I rated Lowe well enough to be an AB. Remember we were picking the likes of George Bridge above such players so theres no disputing a lot of bad decisions have been made by those last two coaches. Does a team like the ABs need a finicky winger who you have to adapt and change a lot of your style with to get benefit from? No, not really. But he still would have been a basic improvement on players like even Savea at the tail of his career, Bridge, and could even have converted into the answer of replacing Beauden at the back. Instead we persisted with NMS, Naholo, Havili, Reece, all players we would have cared even less about losing and all because Rieko had Lowe's number 11 jersey nailed down.


He was of course only 23 when he decided to leave, it was back in the beggining of the period they had started retaining players (from 2018 onwards I think, they came out saying theyre going to be more aggressive at some point). So he might, all of them, only just missed out.

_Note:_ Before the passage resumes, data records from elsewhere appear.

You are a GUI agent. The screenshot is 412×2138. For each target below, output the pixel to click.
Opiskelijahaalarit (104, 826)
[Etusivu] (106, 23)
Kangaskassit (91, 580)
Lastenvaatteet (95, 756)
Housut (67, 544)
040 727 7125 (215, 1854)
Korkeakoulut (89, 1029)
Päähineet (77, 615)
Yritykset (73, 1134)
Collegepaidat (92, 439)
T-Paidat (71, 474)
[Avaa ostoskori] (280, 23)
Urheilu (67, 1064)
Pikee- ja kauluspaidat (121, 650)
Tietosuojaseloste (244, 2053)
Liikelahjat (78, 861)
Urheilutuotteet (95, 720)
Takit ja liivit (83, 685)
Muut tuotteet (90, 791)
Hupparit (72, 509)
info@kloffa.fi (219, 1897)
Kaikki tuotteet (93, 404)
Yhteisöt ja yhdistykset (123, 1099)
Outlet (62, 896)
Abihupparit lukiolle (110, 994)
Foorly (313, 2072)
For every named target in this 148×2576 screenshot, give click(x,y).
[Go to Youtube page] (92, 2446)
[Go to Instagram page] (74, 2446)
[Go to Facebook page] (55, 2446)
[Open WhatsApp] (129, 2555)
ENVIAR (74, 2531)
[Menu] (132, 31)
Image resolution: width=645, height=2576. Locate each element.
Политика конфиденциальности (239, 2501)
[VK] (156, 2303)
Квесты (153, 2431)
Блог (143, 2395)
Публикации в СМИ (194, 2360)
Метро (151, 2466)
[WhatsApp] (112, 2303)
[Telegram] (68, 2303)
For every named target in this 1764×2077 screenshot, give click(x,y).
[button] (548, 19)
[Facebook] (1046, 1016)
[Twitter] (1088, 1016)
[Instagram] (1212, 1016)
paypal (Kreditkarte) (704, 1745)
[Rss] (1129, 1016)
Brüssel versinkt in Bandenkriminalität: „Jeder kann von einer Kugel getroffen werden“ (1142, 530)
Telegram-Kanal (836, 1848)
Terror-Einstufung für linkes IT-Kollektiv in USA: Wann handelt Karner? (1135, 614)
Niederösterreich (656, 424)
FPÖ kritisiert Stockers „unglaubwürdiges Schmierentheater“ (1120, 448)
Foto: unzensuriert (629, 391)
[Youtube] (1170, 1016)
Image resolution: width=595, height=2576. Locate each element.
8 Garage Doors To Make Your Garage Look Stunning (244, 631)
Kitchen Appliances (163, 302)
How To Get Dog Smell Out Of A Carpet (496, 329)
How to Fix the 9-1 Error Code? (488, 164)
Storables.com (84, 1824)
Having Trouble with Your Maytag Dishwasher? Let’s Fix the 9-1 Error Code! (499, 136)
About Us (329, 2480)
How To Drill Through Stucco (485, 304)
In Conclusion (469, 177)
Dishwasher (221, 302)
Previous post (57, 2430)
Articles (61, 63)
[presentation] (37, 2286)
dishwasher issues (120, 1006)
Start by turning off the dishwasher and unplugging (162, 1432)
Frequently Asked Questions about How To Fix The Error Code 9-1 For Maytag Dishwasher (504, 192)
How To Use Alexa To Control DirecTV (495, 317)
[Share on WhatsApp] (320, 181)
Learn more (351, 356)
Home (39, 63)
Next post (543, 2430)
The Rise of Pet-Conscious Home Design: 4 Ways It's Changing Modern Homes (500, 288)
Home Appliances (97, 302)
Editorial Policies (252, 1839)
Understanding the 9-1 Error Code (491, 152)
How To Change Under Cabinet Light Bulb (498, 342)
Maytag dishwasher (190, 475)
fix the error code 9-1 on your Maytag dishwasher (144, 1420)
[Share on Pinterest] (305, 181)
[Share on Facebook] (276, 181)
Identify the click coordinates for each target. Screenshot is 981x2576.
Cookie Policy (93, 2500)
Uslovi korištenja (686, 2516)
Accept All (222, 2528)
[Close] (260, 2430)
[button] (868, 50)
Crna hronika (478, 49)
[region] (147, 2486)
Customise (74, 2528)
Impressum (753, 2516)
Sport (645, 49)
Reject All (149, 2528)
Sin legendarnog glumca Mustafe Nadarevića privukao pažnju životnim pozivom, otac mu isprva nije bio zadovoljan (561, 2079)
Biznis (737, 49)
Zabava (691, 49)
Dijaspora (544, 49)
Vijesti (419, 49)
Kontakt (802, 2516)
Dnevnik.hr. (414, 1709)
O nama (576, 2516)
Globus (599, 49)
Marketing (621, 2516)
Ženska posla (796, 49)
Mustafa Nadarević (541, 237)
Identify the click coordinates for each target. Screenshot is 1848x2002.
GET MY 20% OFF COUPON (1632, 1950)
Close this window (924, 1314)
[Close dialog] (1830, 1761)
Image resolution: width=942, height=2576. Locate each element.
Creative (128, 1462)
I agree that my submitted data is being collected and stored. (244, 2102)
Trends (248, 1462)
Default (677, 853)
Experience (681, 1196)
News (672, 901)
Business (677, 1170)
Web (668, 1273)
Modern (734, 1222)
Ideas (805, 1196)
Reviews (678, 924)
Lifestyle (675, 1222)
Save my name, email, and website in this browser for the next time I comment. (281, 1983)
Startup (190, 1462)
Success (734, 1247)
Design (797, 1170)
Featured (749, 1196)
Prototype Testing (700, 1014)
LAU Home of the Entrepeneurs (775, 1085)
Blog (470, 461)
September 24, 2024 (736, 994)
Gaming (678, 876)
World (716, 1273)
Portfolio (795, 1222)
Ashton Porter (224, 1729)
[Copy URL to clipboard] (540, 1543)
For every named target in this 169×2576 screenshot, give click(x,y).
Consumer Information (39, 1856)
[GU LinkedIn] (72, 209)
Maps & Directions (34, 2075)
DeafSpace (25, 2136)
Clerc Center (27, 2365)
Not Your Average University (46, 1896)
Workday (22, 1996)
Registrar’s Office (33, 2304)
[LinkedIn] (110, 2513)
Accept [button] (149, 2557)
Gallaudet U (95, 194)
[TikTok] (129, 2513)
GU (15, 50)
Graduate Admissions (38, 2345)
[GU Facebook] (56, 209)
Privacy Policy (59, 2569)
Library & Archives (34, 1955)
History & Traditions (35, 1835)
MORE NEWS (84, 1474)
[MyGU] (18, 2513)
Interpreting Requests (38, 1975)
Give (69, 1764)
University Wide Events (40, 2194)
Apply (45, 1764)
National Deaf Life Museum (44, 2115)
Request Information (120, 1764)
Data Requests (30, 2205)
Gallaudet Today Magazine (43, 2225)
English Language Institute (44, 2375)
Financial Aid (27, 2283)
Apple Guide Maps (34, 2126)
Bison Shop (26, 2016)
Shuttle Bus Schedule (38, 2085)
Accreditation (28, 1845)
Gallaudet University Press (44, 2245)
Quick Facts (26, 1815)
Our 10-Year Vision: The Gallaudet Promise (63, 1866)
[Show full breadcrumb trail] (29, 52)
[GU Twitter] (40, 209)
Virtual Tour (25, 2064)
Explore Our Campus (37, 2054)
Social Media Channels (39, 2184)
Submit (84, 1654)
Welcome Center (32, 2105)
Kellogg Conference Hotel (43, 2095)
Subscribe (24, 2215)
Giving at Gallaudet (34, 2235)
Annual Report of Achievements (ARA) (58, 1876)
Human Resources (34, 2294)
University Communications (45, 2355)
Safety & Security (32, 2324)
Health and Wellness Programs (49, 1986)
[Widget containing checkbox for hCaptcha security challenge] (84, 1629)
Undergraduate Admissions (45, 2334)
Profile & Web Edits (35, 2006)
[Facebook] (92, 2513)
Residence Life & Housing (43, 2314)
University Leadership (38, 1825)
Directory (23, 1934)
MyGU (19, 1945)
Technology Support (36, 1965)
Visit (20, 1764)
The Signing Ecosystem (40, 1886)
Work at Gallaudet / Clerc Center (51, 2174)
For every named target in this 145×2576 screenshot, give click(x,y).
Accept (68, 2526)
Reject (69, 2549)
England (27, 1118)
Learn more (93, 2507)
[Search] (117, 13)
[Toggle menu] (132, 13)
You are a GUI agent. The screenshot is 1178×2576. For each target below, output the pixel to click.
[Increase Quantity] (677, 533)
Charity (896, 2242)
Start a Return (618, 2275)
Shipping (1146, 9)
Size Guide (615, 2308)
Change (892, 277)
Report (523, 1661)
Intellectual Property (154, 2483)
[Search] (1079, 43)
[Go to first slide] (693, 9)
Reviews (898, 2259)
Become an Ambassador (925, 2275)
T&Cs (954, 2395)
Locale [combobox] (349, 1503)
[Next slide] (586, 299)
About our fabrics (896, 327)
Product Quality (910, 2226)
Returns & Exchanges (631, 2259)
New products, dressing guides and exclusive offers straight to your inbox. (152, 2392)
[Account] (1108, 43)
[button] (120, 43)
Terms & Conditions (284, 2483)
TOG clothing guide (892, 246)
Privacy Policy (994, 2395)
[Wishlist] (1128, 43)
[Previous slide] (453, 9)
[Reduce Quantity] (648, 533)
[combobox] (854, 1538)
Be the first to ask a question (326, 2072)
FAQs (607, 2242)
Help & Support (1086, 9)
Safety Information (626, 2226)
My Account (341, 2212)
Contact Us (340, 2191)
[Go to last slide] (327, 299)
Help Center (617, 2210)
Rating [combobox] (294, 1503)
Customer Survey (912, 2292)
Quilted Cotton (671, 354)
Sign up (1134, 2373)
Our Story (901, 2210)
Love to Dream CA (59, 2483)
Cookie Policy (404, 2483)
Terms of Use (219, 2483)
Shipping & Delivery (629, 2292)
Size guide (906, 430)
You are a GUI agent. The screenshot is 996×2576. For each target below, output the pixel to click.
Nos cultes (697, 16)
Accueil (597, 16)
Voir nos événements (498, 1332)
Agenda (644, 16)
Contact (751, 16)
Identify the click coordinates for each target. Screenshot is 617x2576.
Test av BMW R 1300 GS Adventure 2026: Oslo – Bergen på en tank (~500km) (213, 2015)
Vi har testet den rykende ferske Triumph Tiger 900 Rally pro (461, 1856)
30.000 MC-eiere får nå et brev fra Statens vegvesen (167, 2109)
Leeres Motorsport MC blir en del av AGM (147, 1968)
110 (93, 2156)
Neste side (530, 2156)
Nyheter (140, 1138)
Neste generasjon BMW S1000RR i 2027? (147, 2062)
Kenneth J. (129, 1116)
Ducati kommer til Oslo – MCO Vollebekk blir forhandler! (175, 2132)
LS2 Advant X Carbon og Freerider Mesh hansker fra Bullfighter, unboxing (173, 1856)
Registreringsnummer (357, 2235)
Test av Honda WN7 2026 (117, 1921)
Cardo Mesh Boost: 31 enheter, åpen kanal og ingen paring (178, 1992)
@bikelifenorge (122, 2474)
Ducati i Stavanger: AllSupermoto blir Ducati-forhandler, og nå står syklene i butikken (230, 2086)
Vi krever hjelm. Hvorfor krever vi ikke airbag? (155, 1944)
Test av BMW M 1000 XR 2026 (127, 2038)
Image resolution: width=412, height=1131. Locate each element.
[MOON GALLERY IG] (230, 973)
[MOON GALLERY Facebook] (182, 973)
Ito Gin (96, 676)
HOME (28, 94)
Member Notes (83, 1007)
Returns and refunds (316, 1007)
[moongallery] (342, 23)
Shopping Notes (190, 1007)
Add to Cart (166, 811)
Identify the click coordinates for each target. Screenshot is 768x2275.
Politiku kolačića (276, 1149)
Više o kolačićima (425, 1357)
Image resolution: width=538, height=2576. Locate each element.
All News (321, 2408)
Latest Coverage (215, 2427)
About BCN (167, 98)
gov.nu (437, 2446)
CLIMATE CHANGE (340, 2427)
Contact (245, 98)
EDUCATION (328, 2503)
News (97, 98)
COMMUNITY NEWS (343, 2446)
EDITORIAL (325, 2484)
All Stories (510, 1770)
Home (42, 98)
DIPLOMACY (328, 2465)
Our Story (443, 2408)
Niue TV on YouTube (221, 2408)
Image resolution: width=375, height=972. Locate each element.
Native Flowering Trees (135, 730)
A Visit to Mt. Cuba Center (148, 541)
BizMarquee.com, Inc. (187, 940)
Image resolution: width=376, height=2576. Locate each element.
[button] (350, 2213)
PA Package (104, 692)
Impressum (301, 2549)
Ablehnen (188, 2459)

The main point that Ed made is that situations like Lowe's, Aki's, JGP's, aren't going to happen in future. That's a bit of a "NZ" only problem, because those players need to reach such a high standard to be chosen by the All Blacks, were as a country like Ireland wants them a lot earlier like that. This is basically the 'ready in 3 years' concept Ireland relied on, versus the '5 years and they've left' concept' were that player is now ready to be chosen by the All Blacks (given a contract to play Super, ala SBW, and hopefully Manu).


The 'mercenary' thing that will take longer to expire, and which I was referring to, is the grandparents rule. The new kids coming through now aren't going to have as many gp born overseas, so the amount of players that can leave with a prospect of International rugby offer are going to drop dramatically at some point. All these kiwi fellas playing for a PI, is going to stop sadly.


The new era problem that will replace those old concerns is now French and Japanese clubs (doing the same as NRL teams have done for decades by) picking kids out of school. The problem here is not so much a national identity one, than it is a farm system where 9 in 10 players are left with nothing. A stunted education and no support in a foreign country (well they'll get kicked out of those countries were they don't in Australia).


It's the same sort of situation were NZ would be the big guy, but there weren't many downsides with it. The only one I can think was brought up but a poster on this site, I can't recall who it was, but he seemed to know a lot of kids coming from the Islands weren't really given the capability to fly back home during school xms holidays etc. That is probably something that should be fixed by the union. Otherwise getting someone like Fakatava over here for his last year of school definitely results in NZ being able to pick the cherries off the top but it also allows that player to develop and be able to represent Tonga and under age and possibly even later in his career. Where as a kid being taken from NZ is arguably going to be worse off in every respect other than perhaps money. Not going to develop as a person, not going to develop as a player as much, so I have a lotof sympathy for NZs case that I don't include them in that group but I certainly see where you're coming from and it encourages other countries to think they can do the same while not realising they're making a much worse experience/situation.